A : Tu as eu une explication à ça ?

C : [Hésitant] Comment dire… On a toujours été un peu en opposition du fait que des anciens d’ATK soient allés chez Time Bomb et côtoient les X-Men. On entendait qu’il y avait des histoires sur ATK de leur côté.

A : Tu veux dire que les rapports avec Ill et Cassidy étaient mauvais ?

C : Ils n’étaient pas dingues, plus avec Ill d’ailleurs qui était assez… [Cherchant le mot juste] provocateur on va dire. Je pense qu’il nous considérait un peu comme des losers, qu’il pensait qu’ils avaient pris le meilleur d’ATK avec eux et laissé le reste sur le côté. Avec Cassidy ça ne se passait pas mal, il y avait des liens avec Antilop, mais avec Ill c’était un peu particulier. Il n’y a jamais eu de grosses galères parce qu’on avait beaucoup d’amis en commun, mais parfois… À l’époque, quand il parlait, c’était un peu comme un acteur américain que tout le monde regarde, écoute et kiffe. Je pense que dans l’interview qu’il a fait chez vous, il reconnaît d’ailleurs quelque part qu’il était un peu borderline. Depuis il est venu à l’enterrement de Fredy. Je suis content qu’il y soit venu. C’est un geste qui avait du sens et qui clôt une époque. Ça tourne la page d’une période où on était un peu cons. Maintenant c’est fini. Je ne tiens pas à remuer tout ça.

A : Quelques années après Heptagone, tu as commencé à travailler en maison de disques. Comment as-tu commencé ?

C : Avec un stage sur la partie promo en 1999. Puis après je suis allé vers le marketing, et j’ai terminé sur le marketing digital. On m’a toujours proposé de faire de l’artistique, mais j’ai toujours refusé.

A : Pourquoi ?

C : Parce que je ne voulais pas me retrouver en studio avec un rappeur et lui dire comment faire. Je pense que l’artiste a un truc en lui. Il le sort, et ce n’est pas parce que ça sonne bizarre à mon oreille que c’est important. S’il le sort comme ça, c’est parce qu’il l’a en lui comme ça. Je me suis trop souvent retrouvé en studio avec des mecs qui voulaient me dire comment faire. À un moment donné, un artiste a sûrement besoin de conseil, mais étant moi-même rappeur, je sais que je ne peux pas donner de conseils à un autre rappeur sans me projeter. C’est impossible, je vais toujours penser à la façon dont je l’aurais fait.

A : En quoi la présence humaine d’une maison de disque peut jouer sur l’évolution d’un rappeur ? Je pense à Freko dont finalement l’album n’a jamais vu le jour, ou même à un type comme Orelsan, pour qui ça a marché, dont le premier album était tout de suite positionné.

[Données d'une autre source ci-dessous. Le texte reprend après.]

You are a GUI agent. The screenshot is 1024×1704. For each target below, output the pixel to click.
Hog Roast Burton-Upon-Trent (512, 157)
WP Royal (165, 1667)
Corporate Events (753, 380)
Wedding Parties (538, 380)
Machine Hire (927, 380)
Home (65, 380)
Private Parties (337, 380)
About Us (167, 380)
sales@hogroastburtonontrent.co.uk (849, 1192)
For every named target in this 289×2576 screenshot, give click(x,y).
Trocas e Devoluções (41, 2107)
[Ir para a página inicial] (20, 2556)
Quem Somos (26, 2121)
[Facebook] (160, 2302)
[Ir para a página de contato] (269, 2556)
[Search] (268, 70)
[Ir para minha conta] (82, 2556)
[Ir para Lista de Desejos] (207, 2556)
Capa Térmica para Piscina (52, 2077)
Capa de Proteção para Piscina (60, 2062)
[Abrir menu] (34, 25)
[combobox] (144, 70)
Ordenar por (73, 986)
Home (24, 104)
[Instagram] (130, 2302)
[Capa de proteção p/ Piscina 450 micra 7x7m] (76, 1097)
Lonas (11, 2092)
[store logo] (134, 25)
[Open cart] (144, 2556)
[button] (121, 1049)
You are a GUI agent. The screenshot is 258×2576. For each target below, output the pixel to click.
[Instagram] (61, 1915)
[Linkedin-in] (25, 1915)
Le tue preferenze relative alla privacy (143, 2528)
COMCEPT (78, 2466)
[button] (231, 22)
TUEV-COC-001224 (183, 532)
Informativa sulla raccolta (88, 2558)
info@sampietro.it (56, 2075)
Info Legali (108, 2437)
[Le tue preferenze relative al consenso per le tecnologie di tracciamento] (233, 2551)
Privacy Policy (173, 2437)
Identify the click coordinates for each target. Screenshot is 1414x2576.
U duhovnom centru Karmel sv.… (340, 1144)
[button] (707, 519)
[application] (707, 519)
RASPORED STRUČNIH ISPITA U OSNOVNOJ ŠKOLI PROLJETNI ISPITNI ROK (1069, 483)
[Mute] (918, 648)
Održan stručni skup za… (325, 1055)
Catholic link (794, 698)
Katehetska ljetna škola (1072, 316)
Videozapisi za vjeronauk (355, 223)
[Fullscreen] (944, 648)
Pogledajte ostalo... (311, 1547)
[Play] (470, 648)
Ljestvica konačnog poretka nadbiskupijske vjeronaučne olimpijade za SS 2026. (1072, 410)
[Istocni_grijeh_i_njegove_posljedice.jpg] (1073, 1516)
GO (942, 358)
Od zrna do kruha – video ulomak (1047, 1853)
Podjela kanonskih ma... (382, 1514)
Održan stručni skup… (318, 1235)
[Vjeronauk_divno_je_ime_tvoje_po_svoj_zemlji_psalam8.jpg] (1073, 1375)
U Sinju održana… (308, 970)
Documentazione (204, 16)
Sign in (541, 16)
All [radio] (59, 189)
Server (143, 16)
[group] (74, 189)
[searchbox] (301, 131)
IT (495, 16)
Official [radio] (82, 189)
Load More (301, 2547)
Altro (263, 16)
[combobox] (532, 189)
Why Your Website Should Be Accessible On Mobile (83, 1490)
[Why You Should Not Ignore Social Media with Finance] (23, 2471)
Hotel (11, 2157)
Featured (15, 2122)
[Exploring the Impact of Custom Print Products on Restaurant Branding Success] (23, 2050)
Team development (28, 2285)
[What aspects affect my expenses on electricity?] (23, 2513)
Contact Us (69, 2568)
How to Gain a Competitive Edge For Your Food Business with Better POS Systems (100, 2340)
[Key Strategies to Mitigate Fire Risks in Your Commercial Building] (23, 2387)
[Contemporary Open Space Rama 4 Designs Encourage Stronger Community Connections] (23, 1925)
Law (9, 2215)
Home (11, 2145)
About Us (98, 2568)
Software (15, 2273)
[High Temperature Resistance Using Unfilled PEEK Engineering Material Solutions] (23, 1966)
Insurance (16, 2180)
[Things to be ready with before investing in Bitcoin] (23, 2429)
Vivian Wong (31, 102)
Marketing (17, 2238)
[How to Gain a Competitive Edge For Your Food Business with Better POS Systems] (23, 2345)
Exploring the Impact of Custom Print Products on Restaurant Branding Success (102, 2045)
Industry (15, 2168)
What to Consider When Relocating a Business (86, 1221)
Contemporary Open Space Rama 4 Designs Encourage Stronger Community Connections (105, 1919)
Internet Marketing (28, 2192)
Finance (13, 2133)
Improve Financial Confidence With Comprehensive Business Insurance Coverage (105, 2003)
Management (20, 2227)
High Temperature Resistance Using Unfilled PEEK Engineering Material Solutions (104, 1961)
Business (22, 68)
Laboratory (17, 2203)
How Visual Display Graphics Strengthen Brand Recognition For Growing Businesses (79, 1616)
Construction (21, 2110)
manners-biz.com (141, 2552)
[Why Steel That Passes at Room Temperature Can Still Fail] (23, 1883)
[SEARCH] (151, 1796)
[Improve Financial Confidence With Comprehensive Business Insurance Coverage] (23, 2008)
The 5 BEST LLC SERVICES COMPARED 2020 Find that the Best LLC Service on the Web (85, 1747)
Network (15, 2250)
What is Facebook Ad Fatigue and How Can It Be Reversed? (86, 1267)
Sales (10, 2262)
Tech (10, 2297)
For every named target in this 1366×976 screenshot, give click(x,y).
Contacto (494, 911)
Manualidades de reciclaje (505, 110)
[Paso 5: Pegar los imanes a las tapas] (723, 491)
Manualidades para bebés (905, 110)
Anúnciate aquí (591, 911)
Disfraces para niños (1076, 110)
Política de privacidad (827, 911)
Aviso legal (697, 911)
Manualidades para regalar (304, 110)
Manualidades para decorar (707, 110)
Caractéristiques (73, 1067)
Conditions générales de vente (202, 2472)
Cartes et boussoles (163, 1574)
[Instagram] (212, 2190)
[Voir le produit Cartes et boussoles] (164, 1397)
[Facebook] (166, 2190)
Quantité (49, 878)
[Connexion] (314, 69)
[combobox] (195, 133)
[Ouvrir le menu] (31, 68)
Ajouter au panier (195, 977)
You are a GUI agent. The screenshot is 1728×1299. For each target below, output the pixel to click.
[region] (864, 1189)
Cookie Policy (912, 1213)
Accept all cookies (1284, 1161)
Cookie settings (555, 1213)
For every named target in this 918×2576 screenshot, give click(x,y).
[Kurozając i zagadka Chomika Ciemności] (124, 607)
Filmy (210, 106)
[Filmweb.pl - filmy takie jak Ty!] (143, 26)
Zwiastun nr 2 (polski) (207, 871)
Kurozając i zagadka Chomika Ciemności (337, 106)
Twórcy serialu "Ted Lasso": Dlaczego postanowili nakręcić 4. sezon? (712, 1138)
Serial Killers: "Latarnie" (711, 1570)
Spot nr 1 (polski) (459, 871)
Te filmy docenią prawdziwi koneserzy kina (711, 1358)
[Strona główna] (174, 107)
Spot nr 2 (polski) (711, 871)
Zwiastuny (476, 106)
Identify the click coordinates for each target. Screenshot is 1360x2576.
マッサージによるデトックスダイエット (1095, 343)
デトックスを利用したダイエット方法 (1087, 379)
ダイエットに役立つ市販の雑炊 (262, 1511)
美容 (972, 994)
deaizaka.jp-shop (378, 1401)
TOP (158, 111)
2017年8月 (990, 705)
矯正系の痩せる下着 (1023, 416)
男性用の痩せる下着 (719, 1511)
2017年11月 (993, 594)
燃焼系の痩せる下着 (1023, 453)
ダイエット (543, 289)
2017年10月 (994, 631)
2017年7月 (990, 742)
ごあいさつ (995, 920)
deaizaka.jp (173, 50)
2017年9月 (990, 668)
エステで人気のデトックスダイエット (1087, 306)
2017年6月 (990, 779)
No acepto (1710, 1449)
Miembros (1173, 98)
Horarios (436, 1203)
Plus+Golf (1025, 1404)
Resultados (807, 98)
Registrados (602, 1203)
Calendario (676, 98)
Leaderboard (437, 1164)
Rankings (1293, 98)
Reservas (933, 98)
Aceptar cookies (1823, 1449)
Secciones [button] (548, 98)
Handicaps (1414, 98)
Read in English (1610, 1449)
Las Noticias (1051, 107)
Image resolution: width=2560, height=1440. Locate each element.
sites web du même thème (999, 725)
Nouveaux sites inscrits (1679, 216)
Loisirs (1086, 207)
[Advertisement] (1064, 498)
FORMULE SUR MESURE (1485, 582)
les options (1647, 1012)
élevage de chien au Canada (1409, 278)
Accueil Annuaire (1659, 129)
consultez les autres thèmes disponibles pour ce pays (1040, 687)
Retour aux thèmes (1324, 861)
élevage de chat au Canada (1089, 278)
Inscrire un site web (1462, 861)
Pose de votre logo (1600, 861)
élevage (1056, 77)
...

C : En marketing, tu reçois un disque fini. De mon côté, je n’ai pas la main là-dessus. Ce qui peut arriver par contre, c’est de recevoir 20 morceaux et que là on intervienne en disant que nous, au marketing et à la promo, on préfère retenir ces morceaux-là plutôt que d’autres. Mais ça se fait en accord avec l’artiste et le manager. Il n’y a pas un morceau qui va être envoyé en radio sans l’accord de l’artiste et de son manager. Je crois que parfois, il y a une diabolisation des maisons de disques. Ça me fait bien marrer d’ailleurs. J’ai entendu beaucoup de rappeurs dire que les majors sont des enculés. Mais lorsque j’étais en maison de disques je n’en ai pas croisé un seul qui ne m’a pas dit : « est-ce que tu peux me glisser ma maquette ?« . Par contre, quand toi tu ne fais pas tourner le disque, tu deviens un connard. C’est comme l’histoire de la meuf qui passe à qui tu dis qu’elle est charmante, mais si elle ne se retourne pas, tu dis : « sale pute dégage« . Je ne fais pas l’apologie des maisons de disque, mais je pense qu’il y a une vraie diabolisation, car malgré tout, l’artiste a le contrôle sur sa musique. Je n’ai jamais vu un directeur artistique avec un flingue sur la tempe du mec qui est derrière le micro.

A : Il y a aussi des artistes influençables. Ne me dis pas qu’il n’y a pas des rappeurs qui pensent ou pensaient à Bouneau en faisant un titre en maison de disques…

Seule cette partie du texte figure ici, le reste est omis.